The important thing to keep in mind when mixing your culinary herbs in with your flower beds is that they can be enjoyed for there natural beauty as well as well as for what they produce. Chives for example offer beautiful pompom like purple/pink flowers that blend beautifully with my crystal blush calla lilies. When allowed to flower the oregano covers its woody stems with s a magnet for bees and butterflies. Basil comes in a variety of scents and colors and can be planted as an ornamental as well. I prefer the large leaved bright green variety as a contrast against the furry, silvery leaves of my lamb's ear but a bronze version would be just as beautiful. And thyme . . . Well, you can plant that almost anywhere.

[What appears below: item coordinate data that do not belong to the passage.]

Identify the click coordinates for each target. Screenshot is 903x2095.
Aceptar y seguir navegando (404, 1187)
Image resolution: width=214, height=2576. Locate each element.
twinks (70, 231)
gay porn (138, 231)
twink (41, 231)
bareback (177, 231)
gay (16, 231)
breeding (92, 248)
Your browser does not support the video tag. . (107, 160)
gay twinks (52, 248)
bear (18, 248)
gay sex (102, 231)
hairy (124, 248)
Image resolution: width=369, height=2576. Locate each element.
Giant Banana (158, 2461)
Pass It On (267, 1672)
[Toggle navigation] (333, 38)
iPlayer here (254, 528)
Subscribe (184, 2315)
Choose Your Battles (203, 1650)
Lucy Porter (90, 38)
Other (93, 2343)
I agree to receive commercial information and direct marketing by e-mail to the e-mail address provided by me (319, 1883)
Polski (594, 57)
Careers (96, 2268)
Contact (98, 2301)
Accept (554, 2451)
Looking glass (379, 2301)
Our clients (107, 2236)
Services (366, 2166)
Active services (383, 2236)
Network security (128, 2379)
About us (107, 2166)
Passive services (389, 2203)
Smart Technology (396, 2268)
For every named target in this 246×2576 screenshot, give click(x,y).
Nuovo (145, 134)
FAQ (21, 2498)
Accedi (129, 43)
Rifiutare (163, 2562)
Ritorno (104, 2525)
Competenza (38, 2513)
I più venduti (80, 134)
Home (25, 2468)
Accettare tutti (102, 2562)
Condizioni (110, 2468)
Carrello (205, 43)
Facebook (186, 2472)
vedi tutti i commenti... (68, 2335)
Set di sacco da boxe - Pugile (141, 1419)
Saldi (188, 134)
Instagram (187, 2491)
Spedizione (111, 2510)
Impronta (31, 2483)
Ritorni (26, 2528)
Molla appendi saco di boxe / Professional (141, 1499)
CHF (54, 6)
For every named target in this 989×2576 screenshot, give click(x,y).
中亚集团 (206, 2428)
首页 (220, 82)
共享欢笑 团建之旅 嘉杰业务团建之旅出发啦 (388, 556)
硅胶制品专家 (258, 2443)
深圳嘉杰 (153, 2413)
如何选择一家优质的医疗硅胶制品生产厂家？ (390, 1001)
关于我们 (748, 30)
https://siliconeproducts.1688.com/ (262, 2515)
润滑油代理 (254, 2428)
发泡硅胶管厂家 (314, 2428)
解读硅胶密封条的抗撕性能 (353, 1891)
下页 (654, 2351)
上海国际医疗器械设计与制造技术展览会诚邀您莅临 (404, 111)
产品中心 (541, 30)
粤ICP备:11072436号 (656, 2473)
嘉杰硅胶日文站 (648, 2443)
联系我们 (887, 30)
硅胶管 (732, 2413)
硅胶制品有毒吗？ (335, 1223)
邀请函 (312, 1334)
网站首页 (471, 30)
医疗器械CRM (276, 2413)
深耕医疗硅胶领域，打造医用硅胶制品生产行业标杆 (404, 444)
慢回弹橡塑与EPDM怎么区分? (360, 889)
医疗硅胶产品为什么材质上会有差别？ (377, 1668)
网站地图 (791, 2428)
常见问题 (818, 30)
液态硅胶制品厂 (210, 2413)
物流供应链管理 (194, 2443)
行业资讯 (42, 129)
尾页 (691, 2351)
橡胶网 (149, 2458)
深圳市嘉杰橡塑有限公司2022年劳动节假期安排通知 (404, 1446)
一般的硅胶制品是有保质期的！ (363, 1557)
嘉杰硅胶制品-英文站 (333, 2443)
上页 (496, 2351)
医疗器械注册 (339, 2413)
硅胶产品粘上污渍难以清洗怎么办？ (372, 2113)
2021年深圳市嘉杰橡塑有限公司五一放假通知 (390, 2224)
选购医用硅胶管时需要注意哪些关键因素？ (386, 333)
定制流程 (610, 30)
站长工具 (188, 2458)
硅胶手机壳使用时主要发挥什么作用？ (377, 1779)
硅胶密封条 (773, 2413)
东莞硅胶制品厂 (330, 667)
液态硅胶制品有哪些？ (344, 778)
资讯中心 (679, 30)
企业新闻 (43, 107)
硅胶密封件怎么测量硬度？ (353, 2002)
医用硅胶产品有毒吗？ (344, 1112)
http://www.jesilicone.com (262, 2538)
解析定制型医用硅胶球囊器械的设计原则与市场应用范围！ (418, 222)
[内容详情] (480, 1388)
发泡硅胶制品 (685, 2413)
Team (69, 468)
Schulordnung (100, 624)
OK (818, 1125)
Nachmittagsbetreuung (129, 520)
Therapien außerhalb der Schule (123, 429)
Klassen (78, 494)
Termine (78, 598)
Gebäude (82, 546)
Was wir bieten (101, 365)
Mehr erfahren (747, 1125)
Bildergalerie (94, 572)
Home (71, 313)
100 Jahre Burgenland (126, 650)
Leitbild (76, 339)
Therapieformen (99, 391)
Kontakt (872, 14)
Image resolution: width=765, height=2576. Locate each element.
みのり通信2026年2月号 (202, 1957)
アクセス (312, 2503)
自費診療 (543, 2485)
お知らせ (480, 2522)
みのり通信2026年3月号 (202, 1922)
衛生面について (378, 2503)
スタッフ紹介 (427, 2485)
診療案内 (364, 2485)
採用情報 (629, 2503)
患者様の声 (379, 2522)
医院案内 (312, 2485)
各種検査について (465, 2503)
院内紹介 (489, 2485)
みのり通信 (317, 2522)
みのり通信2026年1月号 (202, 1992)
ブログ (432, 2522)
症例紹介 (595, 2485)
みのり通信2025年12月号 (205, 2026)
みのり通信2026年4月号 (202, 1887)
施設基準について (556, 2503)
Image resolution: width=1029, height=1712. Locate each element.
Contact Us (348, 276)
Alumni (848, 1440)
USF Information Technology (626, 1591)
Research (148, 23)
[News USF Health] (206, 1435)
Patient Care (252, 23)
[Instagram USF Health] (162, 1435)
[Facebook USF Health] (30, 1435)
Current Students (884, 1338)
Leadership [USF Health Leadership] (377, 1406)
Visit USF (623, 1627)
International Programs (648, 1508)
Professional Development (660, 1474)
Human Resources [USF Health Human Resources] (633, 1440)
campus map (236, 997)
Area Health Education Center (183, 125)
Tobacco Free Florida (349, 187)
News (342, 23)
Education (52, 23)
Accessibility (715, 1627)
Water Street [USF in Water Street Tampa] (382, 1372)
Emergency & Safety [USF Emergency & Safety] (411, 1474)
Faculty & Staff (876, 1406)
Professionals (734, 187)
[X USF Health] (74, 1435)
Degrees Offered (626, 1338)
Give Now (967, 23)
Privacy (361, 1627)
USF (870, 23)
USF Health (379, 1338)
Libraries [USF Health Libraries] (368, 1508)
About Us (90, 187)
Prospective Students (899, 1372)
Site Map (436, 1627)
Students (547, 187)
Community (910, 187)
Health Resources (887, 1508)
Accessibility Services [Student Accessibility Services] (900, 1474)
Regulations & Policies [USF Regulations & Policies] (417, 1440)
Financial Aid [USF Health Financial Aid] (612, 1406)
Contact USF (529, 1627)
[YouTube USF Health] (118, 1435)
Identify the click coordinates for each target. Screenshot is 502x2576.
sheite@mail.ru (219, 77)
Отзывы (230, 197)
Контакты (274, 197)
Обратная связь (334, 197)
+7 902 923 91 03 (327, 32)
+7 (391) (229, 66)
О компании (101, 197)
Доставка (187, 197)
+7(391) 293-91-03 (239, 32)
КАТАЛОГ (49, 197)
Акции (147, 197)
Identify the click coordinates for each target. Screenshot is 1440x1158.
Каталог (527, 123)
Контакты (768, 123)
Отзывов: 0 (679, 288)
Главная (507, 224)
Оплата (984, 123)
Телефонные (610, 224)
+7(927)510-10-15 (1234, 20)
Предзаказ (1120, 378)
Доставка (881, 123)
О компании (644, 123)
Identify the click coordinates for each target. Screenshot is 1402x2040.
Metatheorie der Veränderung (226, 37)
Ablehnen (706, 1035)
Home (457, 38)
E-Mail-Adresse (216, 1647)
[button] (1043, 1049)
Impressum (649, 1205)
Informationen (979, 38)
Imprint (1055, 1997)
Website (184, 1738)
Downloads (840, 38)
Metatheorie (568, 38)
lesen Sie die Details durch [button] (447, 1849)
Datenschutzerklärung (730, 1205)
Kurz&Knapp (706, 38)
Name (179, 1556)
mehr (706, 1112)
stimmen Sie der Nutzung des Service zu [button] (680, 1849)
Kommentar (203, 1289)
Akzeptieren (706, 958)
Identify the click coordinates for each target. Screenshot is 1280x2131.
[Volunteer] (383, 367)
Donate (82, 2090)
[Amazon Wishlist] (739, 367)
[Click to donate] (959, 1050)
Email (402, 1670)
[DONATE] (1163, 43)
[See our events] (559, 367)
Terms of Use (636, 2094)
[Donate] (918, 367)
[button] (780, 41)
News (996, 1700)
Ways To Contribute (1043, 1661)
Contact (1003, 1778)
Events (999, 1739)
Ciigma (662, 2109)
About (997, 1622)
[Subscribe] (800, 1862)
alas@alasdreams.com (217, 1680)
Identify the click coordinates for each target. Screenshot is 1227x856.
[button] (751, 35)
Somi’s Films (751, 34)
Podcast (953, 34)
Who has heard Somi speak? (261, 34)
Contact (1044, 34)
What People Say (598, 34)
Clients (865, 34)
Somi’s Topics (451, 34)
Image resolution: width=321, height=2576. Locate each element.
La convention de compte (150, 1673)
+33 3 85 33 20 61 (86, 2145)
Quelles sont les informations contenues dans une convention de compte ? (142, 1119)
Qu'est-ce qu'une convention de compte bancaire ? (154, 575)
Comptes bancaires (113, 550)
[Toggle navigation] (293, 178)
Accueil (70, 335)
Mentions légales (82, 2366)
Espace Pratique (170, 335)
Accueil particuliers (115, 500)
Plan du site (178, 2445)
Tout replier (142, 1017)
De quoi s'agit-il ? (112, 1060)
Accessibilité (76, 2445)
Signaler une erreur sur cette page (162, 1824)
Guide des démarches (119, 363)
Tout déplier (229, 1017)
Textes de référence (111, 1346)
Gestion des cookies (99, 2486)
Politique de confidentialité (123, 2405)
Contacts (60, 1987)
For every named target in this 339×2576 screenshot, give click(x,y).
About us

I have mint planted to fill an empty space where hardly anything else will grow. The combination of the brown tinged chocolate mint leaves and the splashed colors on the pineapple mint leaves look gorgeous underneath my weeping willow tree.
You can get really create and start mixing fruits and vegetables in with your flower beds as well. For example not only do the strawberries make an excellent ground cover but the leaves turn brilliant shade of red in the fall. Bell pepper plants thrive in pour clay soil, produce colorful fruit in a variety of colors, and taste far better picked fresh than they do bought at the grocery store. Even raspberries have beautiful leaves that are silver underneath and turn over to show that beautiful silver color when the air feels like rain. You could even get adventurous and plant pomegranates to both eat and decorate your home with.
Speaking of decorating with things from your garden don't forget about planting gourds for both decoration and crafts. It's a little bit harder to make these look attractive but the harvest looks great sitting all over your house in the fall.
Just because you don't have a place for a vegetable or herb garden doesn't mean that you can't plant the same plants and enjoy the gifts they can give you.